Durante toda la Edad Media, la perspectiva teocéntrica dominó la comprensión del mundo físico así como su dimensión espiritual. Los estudios humanistas comenzaron a llamarse así para distinguirlos de los comentarios a la Escritura y de los tratados teológicos. Frente a la metafísica y la teología, la medicina y la matemática, que conformaban el cuerpo canónico de saberes, el curriculum humanista abordaba la retórica y la poesía, la historia y la filosofía moral. Eran estas las disciplinas llamadas “humanistas” porque se referían a saberes desarrollados humanamente. El humanismo se decantó por la capacidad de la razón humana para el discernimiento ético, y por la noción de valía intrínseca y universal de lo que enaltece a la humanidad en su conjunto. Por su lado, la retórica había de servir para participar en los foros públicos y para convencer a otros a partir de un diálogo racional y no de la autoridad política o eclesiástica, mientras la tolerancia constituía la capacidad para convivir en armonía con la diferencia de opiniones y con la pluralidad. “Nada de lo humano me es ajeno”, había dicho Publio Terencio: los modelos griegos y romanos en el arte y la libre exploración del pensamiento fueron retomados y estudiados, pues reflejaban el ideal de perfección a la que aspiraban los renacentistas. Pero el alma de aquel ímpetu consistió en aseverar que la razón humana era una guía confiable y digna de respeto para orientar al hombre en su aventura existencial. Por fin la ciencia, se pensaba, que hacía por entonces descubrimientos asombrosos, iluminaría el camino del progreso material y moral de la humanidad. A su vez, los sentidos, el cuerpo humano y la belleza volvían a ocupar un lugar privilegiado.

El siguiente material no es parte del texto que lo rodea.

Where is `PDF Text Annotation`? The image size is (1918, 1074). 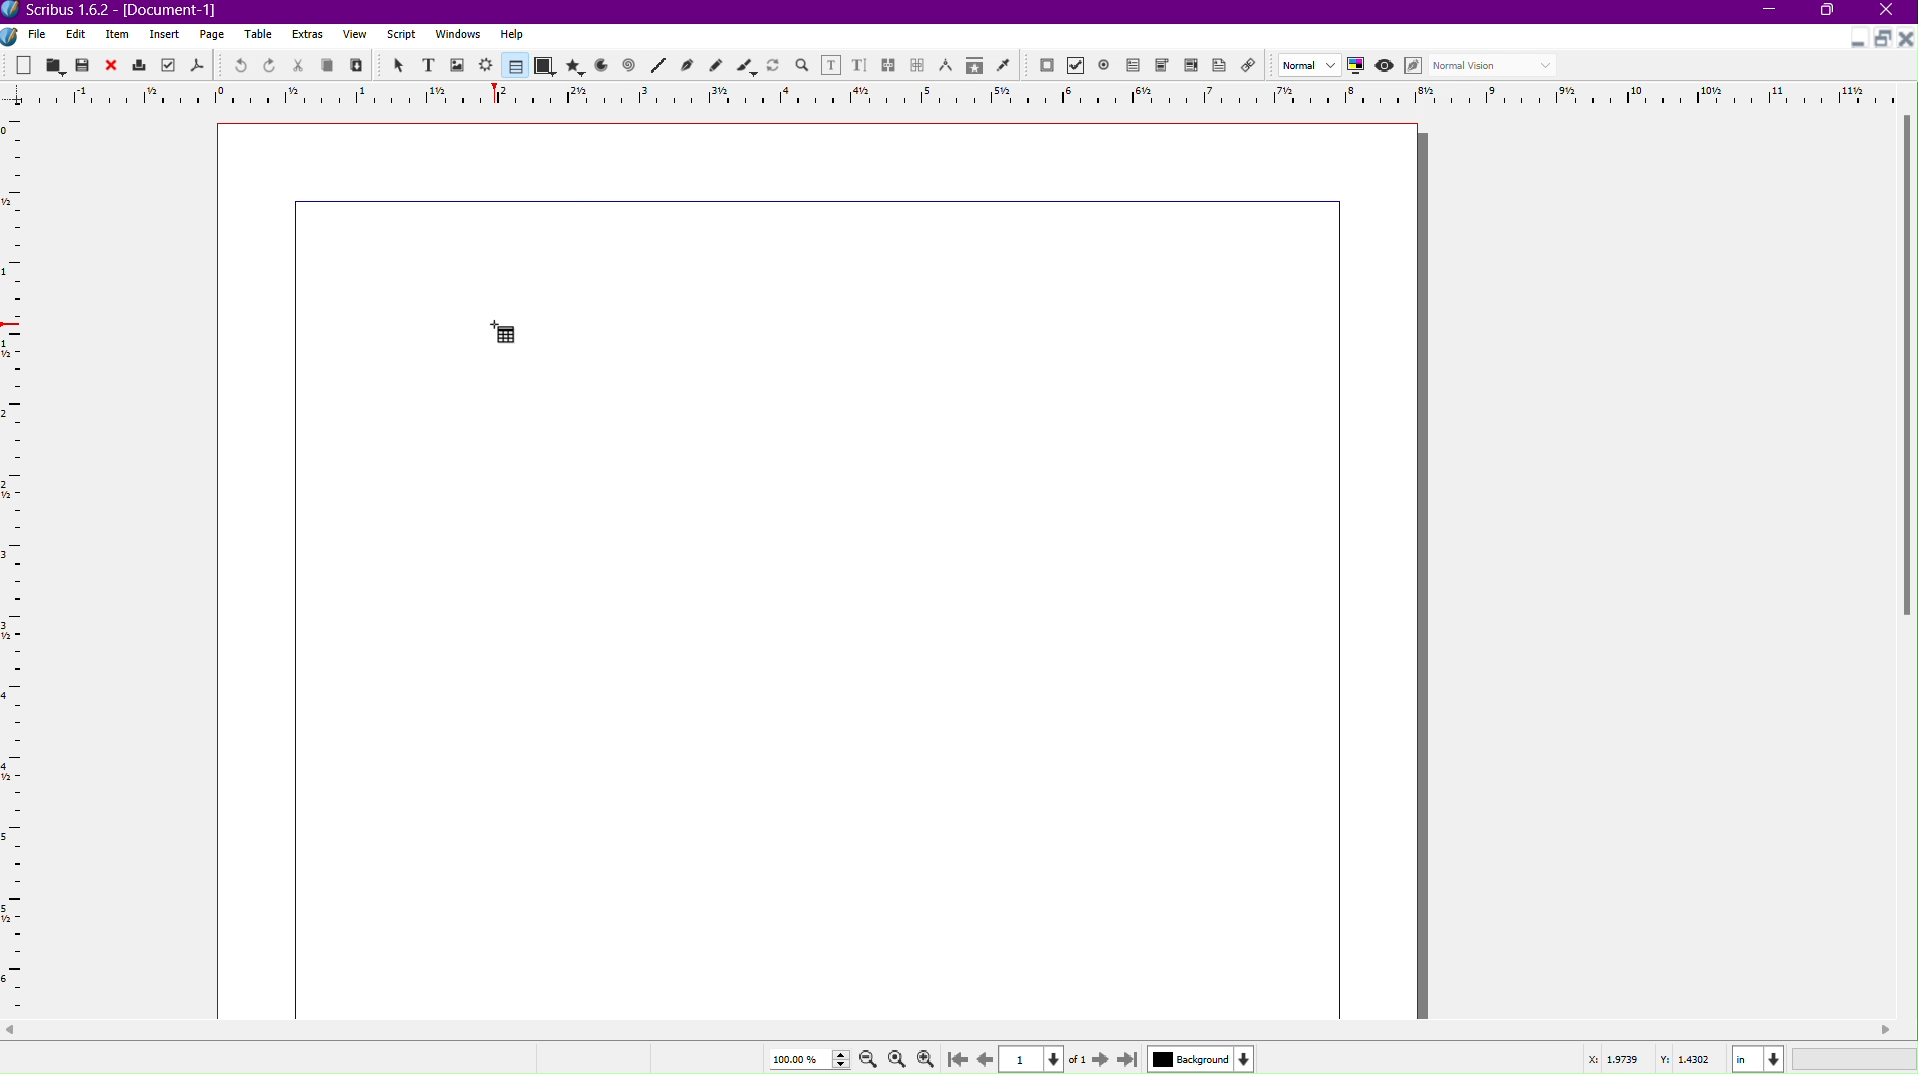 PDF Text Annotation is located at coordinates (1223, 68).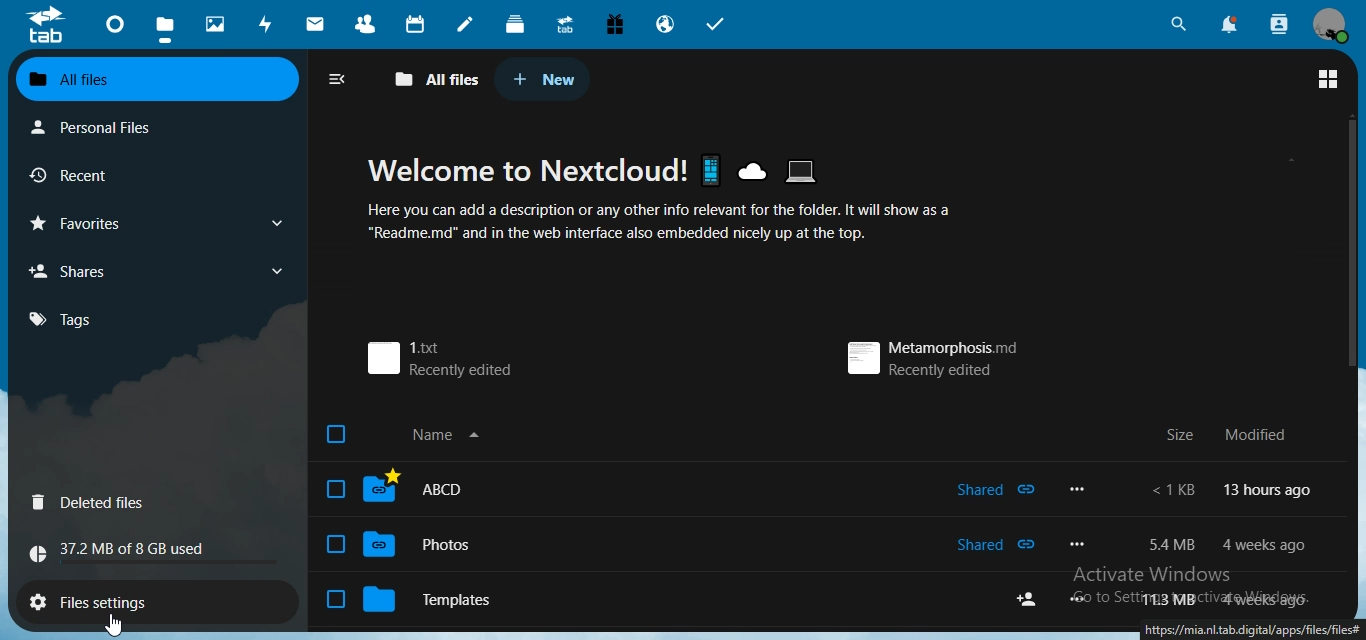 Image resolution: width=1366 pixels, height=640 pixels. I want to click on checkbox, so click(336, 544).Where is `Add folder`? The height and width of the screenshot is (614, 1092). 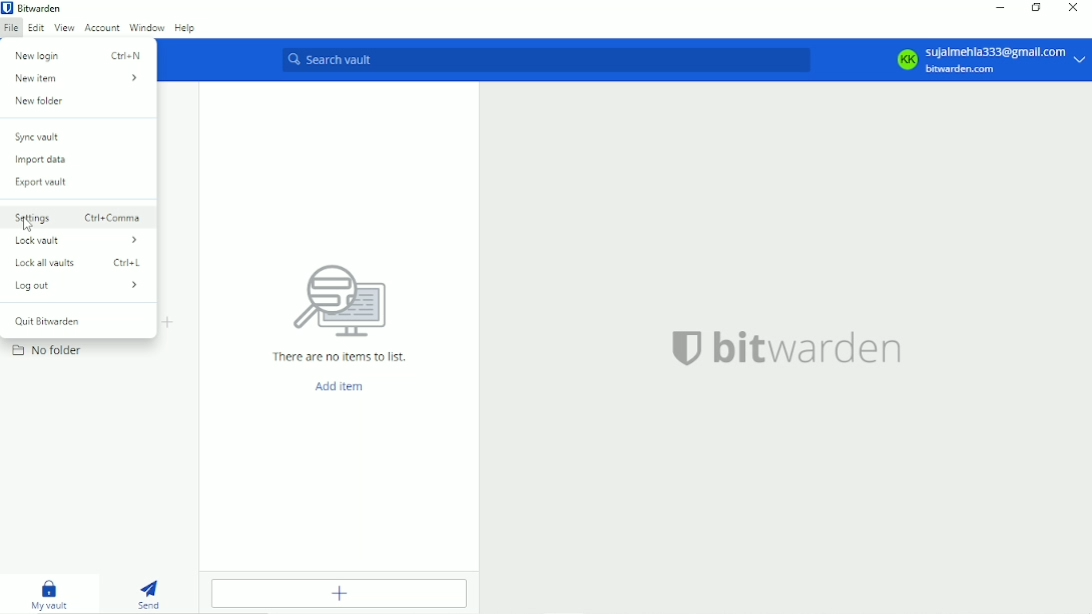 Add folder is located at coordinates (167, 322).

La manera en que se fue extendiendo la fe en el discernimiento y en la razón constituye un suceso de consecuencias incalculables. Una transformación de tal envergadura no ocurrió del día a la mañana: entre la efervescencia que agitara a las sociedades relativamente estables de la Edad Media y la consolidación del humanismo en lo que conocemos como sociedad moderna transcurrió un lapso de cuatro siglos. El humanismo penetró con una fuerza imparable y una confianza irrestricta respecto a las posibilidades liberadoras que era capaz de generar. Hoy la legitimidad de aquel proyecto se ha visto muy disminuida. No es casualidad, por lo tanto, que frente al desmantelamiento de sus radiantes esperanzas, algunos autores intenten una recuperación cautelosa de sus ofrecimientos. No buscan, estos pensadores, acometer una defensa acrítica de dicha tradición, sino ponderar, frente a las consecuencias perniciosas de algunos aspectos de la modernidad, el tejido de libertades, derechos individuales, instituciones y defensas contra la arbitrariedad de poder que, sin ser perfectas ni intachables, le han aportado a la cultura occidental y global, los ejes de una relación cívica imprescindible. Difícilmente podrían las sociedades democráticas renunciar a la protección de los Derechos Humanos, a la libertad de expresión, asociación y movimiento; a la educación universal, al derecho a la equidad de género y respeto a las minorías, a la libertad de pensamiento y religión, así como a muchos otros preceptos y resoluciones que entendemos como patrimonio cultural de nuestra vida social. Remito al excelente repaso que hace el filósofo mexicano Luis Villoro en su libro El pensamiento moderno, filosofía del Renacimiento de las ideas que conformaron este horizonte, esa trama de ideas que emerge en el Renacimiento y se va sedimentando y evolucionando en lo que Villoro llamará una nueva “figura del mundo”.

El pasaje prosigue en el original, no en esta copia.